5. Lack of Exercise: Believe it or not but lack of exercise can directly relate to your dog’s appetite. Exercise stimulates the production of ghrelin, a hormone that increases appetite. If your dog is not moving and exerting enough energy, it can affect their overall eating habits and answer why your dog is overweight but does not want to eat.

6. Dietary Issues: Gut bacteria, food intolerances, parasites and digestive upset are just some of the reasons your dog may not want to eat.

7. Dental Problems: If your dog is suffering from any oral issues, they will most likely not want to eat because of the pain.

8. Illness: A common reason your dog may not want to eat is that they are unwell. It is crucial that you monitor your dog’s appetite and seek professional veterinarian advice so you can treat them as quickly and as effectively as possible.

9. Vaccination/New Medications: Bodies take time to adjust, so if your dog has recently been vaccinated or started/changed medications, this could be a temporary reaction, which is generally minor and brief.

10. Pregnancy: Female dogs usually lose their appetite at the beginning of their pregnancy, and it is normally nothing to worry about.

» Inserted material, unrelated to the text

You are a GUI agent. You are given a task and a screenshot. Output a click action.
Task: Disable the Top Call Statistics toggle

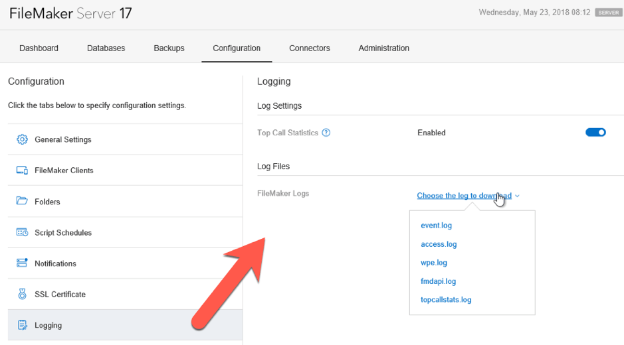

11. Spoiled:We know it’s tempting, but as you introduce more tasty snacks to your pooch, you are encouraging them to be more selective when it comes to their own meal. You’ll soon be bending over backwards, switching food and preparing meals to appease their fussy appetite. Treats before their mealtime will also suppress their appetite, so try to avoid creating any bad habits early on.

12. Small Appetite: Some dogs just have a smaller appetite. However, it is important to consider that if your overweight dog does not want to eat, it may come down to portion control or another reason that is worth investigating sooner rather than later.

Why Does My Overweight Dog Not Eat Much?

As dog owners, we are responsible for taking care of our loving four-legged friends and ensuring we are doing everything we can to promote a healthy lifestyle. If your overweight dog does not eat much, it is essential to decipher why and make progressive changes to prevent any potential health issues that are caused by weight gain and obesity. There are many adverse health effects of being overweight, and understanding why your overweight dog does not eat much is crucial to their quality of life.

If you have a dog that is overweight but doesn't eat much, it is vital that you explore why and do what you can to help your pet. There is a range of factors associated with weight gain, and there are equally as many solutions. However, if your pet has not eaten for longer than two days, we encourage you to seek immediate veterinary advice.